VIRTUAL INSTRUMENTS: Virtual instruments are software versions of synthesizers. Rather than being physical, they are recreated inside software. Many virtual instruments were designed to replicate well-known physical machines. Others offer features and flexibility that simply wouldn’t be possible on a “real” instrument. Virtual instruments can run as free-standing applications or as plug-ins for DAWs.
OSCILLATOR: On any type of synthesizer, the oscillator is the first step to sound creation. Once a sound is produced by the oscillator, other components of the synthesizer are used to further shape and modify the tone. Oscillators may create musical wave shapes (such as sine wave, square wave, or triangle wave) or play sampled sounds.
SAMPLES: Samples are nothing more than digital recordings of sounds. A sample can be a single snare drum hit, a trombone glissando, or a looped drum groove. Depending on the ability of your synthesizer, you might be able to play different samples based on your stroke strength. This is an example of multisampling.
MULTISAMPLING: For nearly all acoustic instruments, playing soft or playing loud changes much more than just the volume. The quality of the attack, the exact tone of the sound, and the speed and character of the decay are all affected by the playing dynamic. When an instrument is multisampled, the performer’s playing velocity can determine which digital recording will correspond to certain dynamics. Two common ways to achieve this are velocity switch and velocity fade.
VELOCITY SWITCH: A velocity switch would occur when, for example, MIDI volumes of 1–44 play one sample, and velocities of 45–127 play a second sample. Depending on the flexibility of your hardware or software, you may be able to program dozens of different velocity switches.

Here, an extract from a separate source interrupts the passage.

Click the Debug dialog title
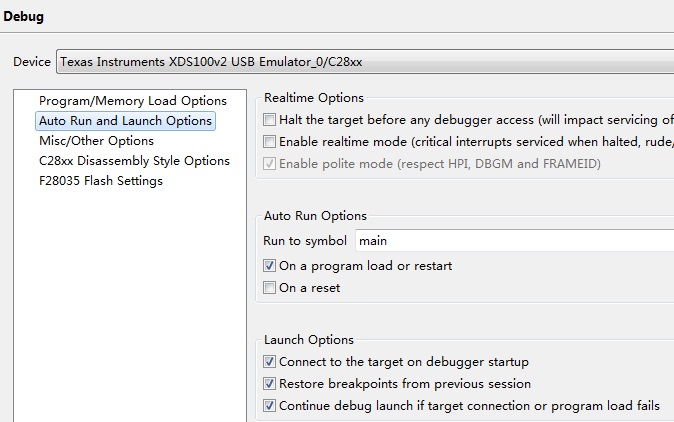The height and width of the screenshot is (422, 674). pos(24,17)
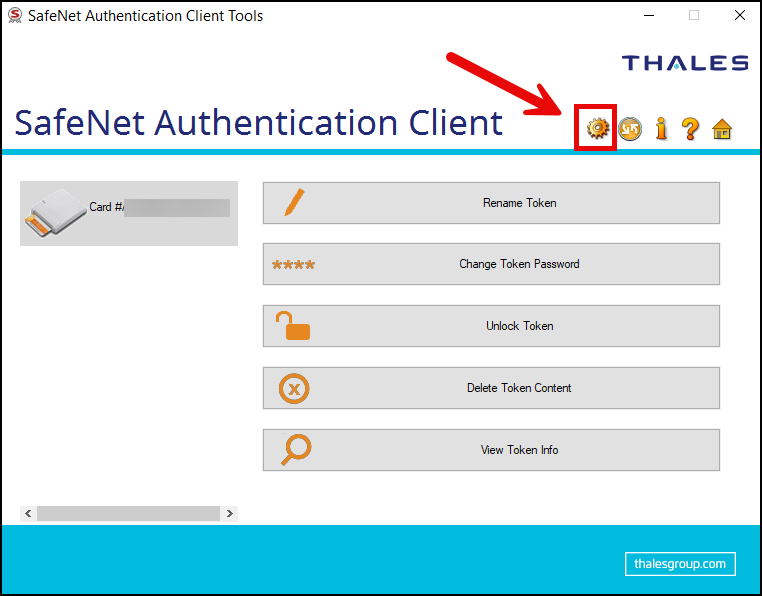Open Advanced View with the gear icon
Viewport: 762px width, 596px height.
tap(597, 128)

VELOCITY CROSSFADE: A velocity crossfade occurs when a more gradual change occurs between samples. For example, as you play stronger and stronger, one sample would fade out while another sample fades in. Sounds can fade out completely or fade further into the background. Again, it might be possible to arrange dozens of velocity crossfades within a multisample.
LFO: An LFO is an acronym for a Low Frequency Oscillator. LFOs are often used in electronic instruments to provide vibrato, movement between stereo positions, and changes in tone color. LFOs provide a fluctuation in a sound in order to make it appear more natural or more unique.
ENVELOPES: An envelope in electronic music is not something to hold a letter, but something to hold a sound. In order to describe an envelope, it might be a good idea to think of the volume of a sound over time. A wood block has a very quick and loud attack that decays over a very short time. A cymbal struck with a soft mallet has a slower attack than the woodblock, yet has a much longer decay over time. In electronic music terms, these two instruments have a different envelope.
ADSR: The ADSR envelope is the most basic in electronic music. It is another acronym for Attack, Decay, Sustain, Release. The attach portion of the envelope is a value of how quickly the sound begins. The decay portion is the way a sound might change right after the initial attack. The sustain part is how long (and usually how loud) the sound is sustained — think about the sound of an organ or a long tone on a trumpet. The release is a value of how quickly a sound dies out after the gate time is reached.